◆ Task brief
Copy out everything in the listing below word for word, from the line containing "You are a GUI" down to the end of the listing. Leave the pictures out of your copy.

◆ Dataset rows
# # # #

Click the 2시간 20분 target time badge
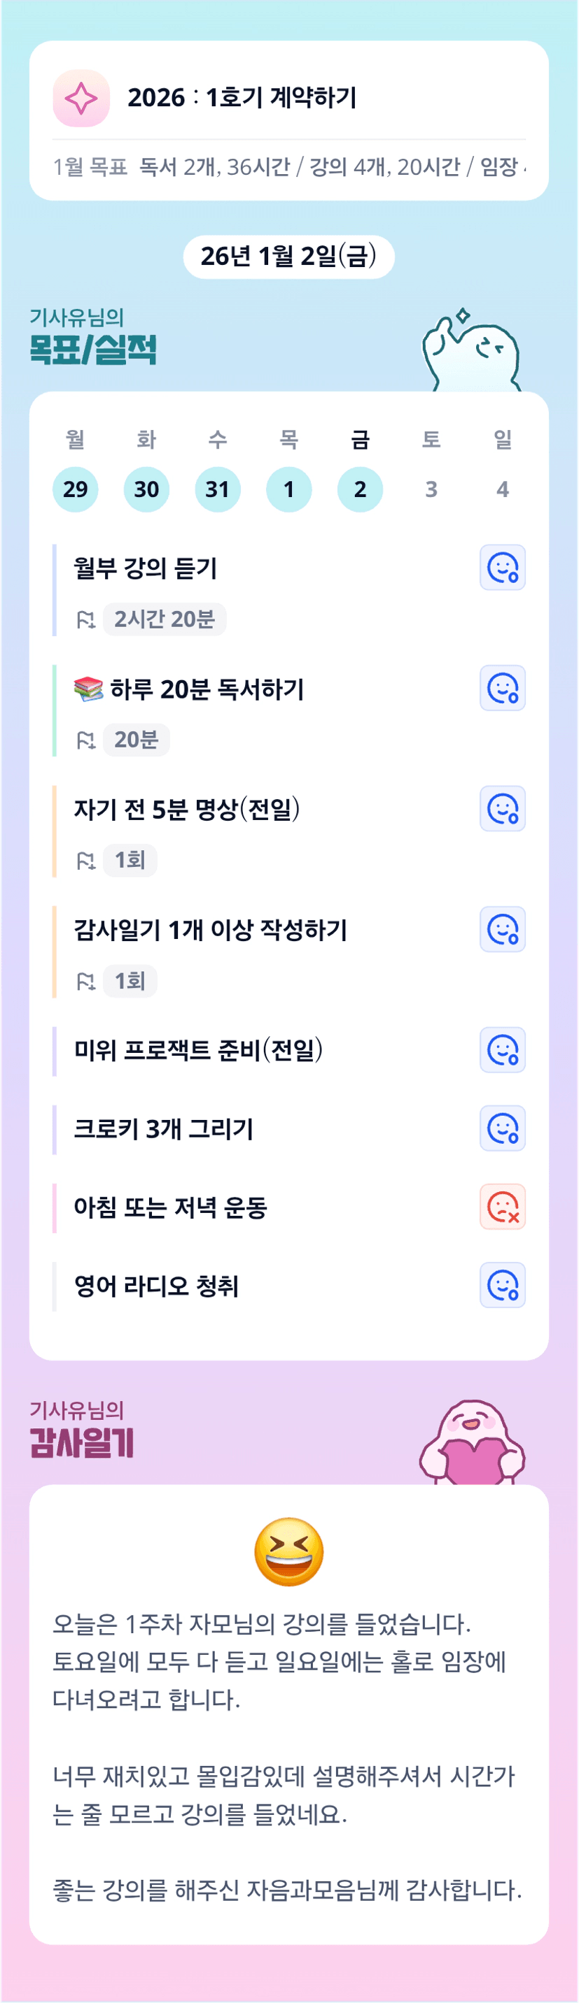 pyautogui.click(x=164, y=619)
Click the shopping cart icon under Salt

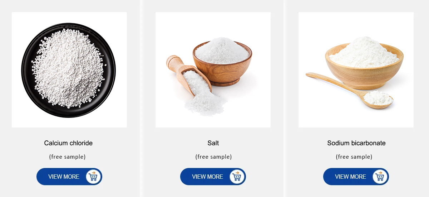tap(237, 177)
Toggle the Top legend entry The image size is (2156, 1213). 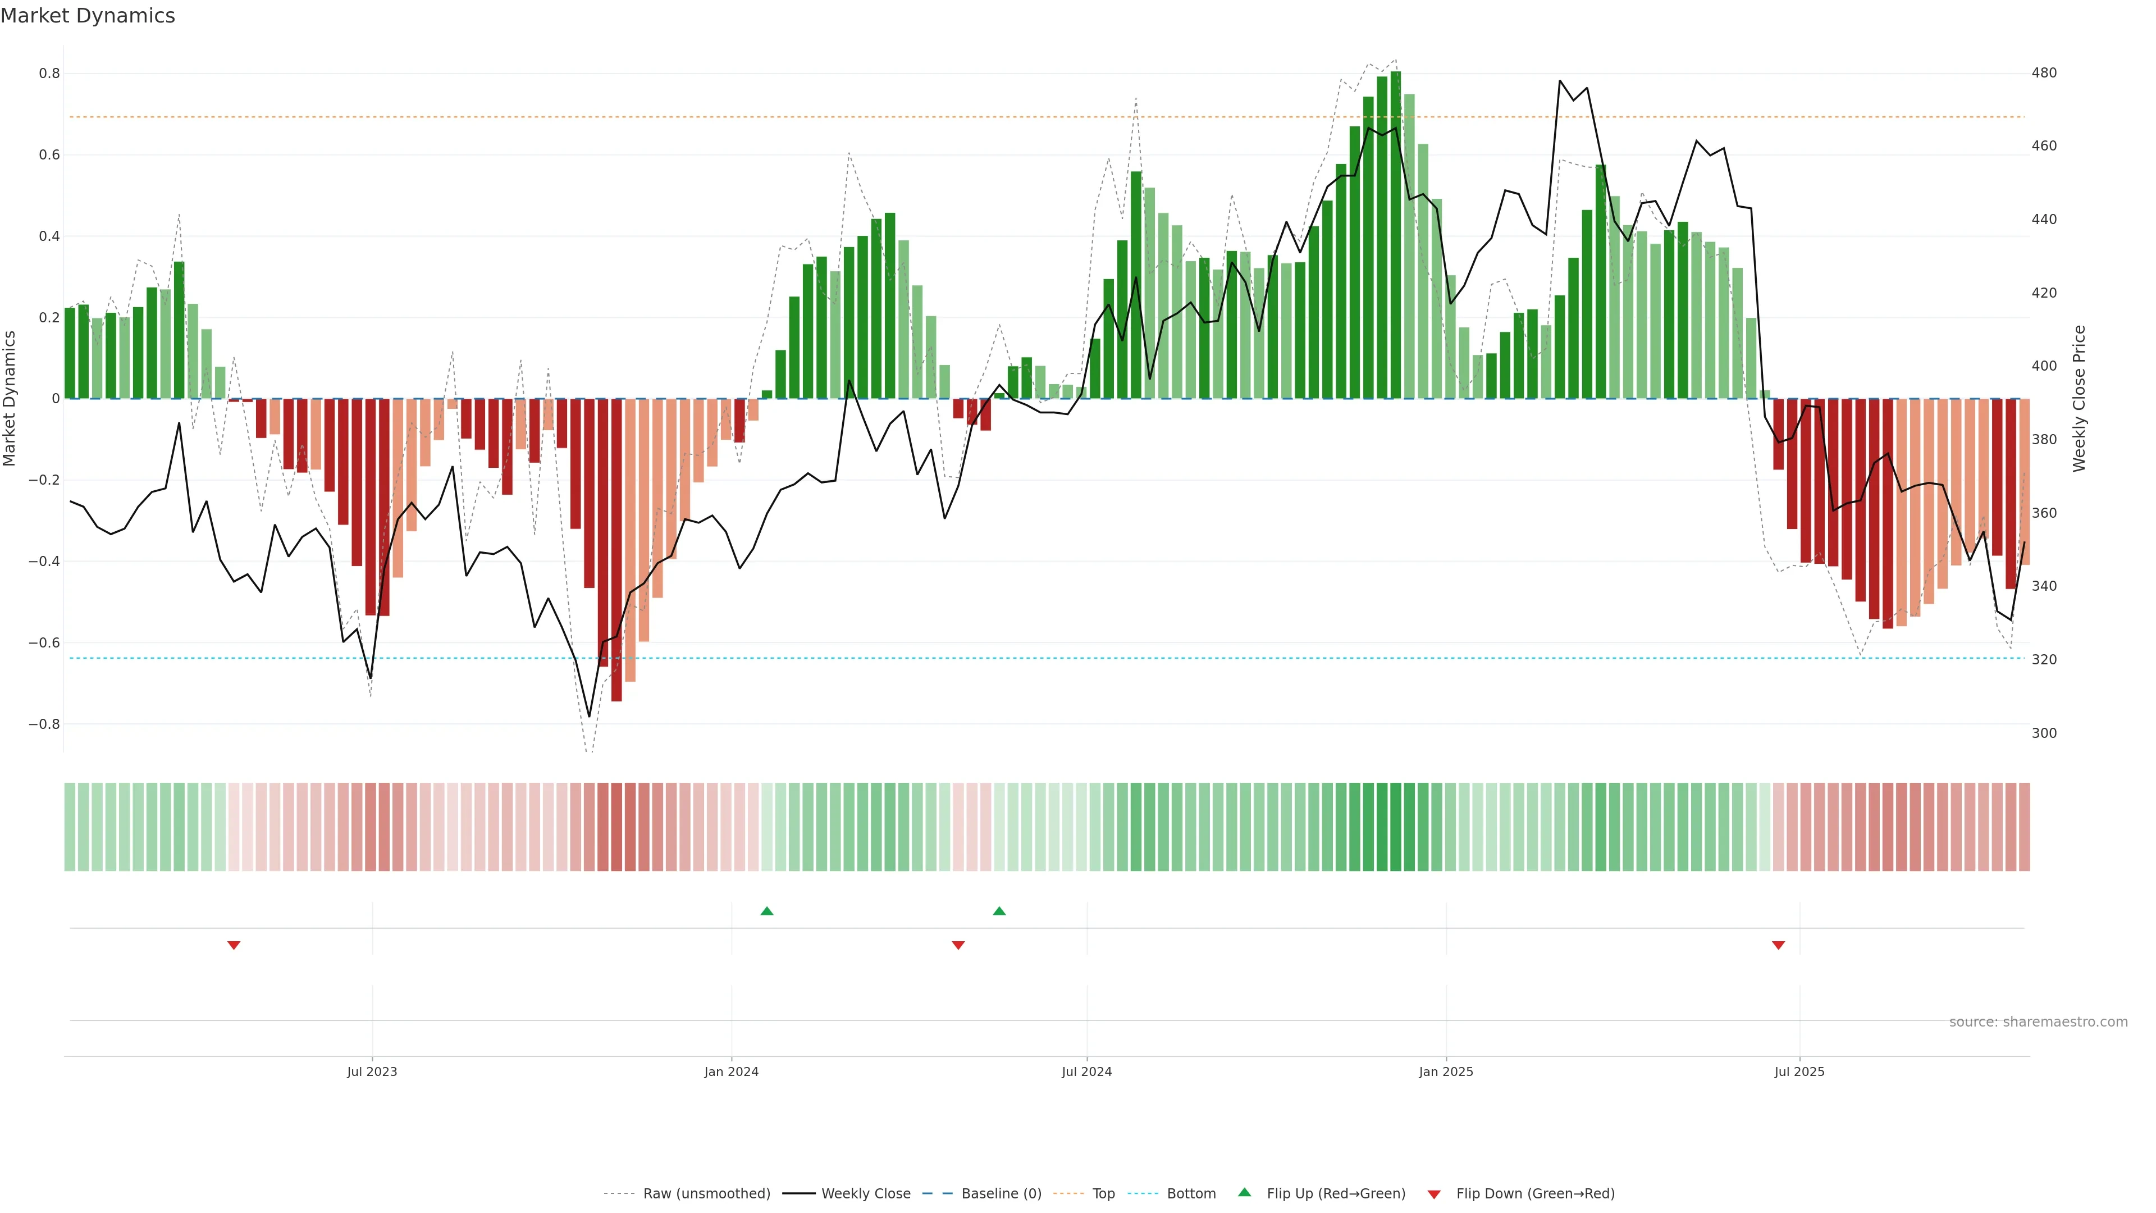coord(1103,1194)
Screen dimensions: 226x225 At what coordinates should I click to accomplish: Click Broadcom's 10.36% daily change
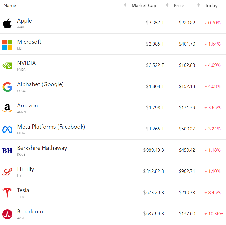tap(216, 214)
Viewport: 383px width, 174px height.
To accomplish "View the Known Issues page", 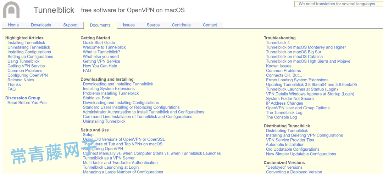I will click(x=279, y=66).
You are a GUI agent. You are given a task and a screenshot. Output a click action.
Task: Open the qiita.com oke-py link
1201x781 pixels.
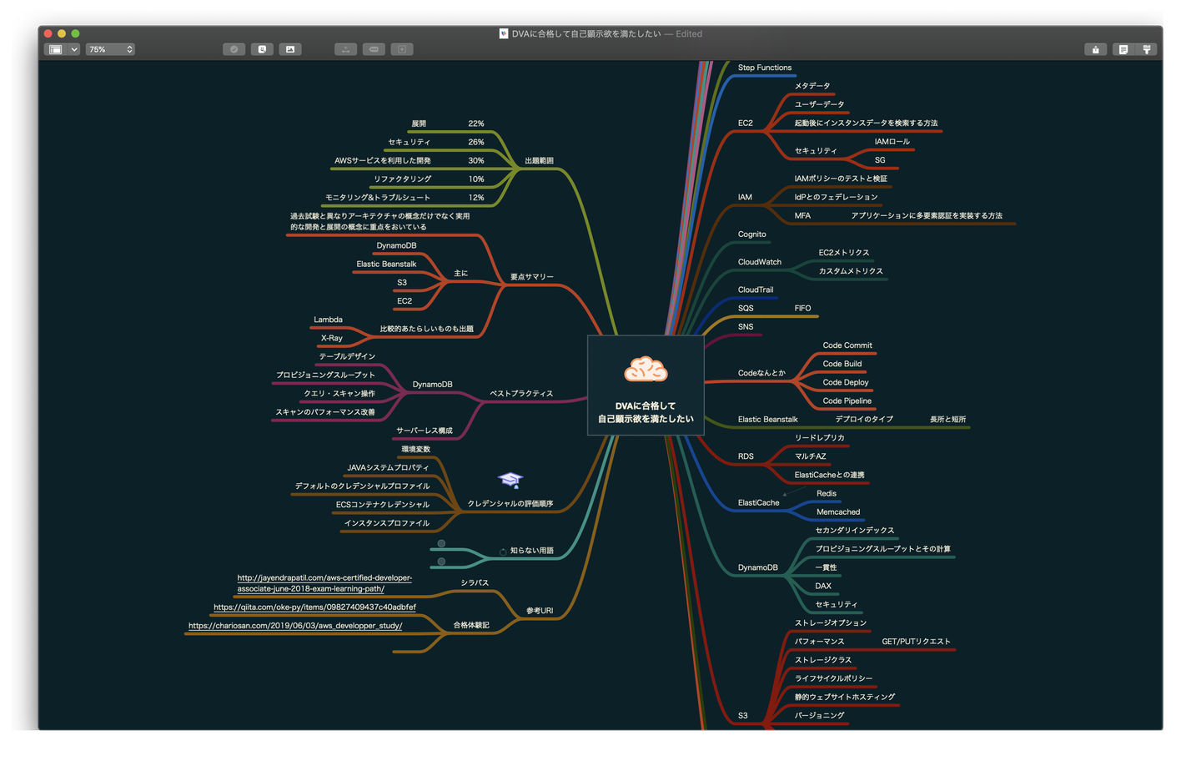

# # # #

◆ Response to this task
You are a GUI agent. You are given a task and a screenshot. Output a click action.
Task: Open the qiita.com oke-py link
1201x781 pixels.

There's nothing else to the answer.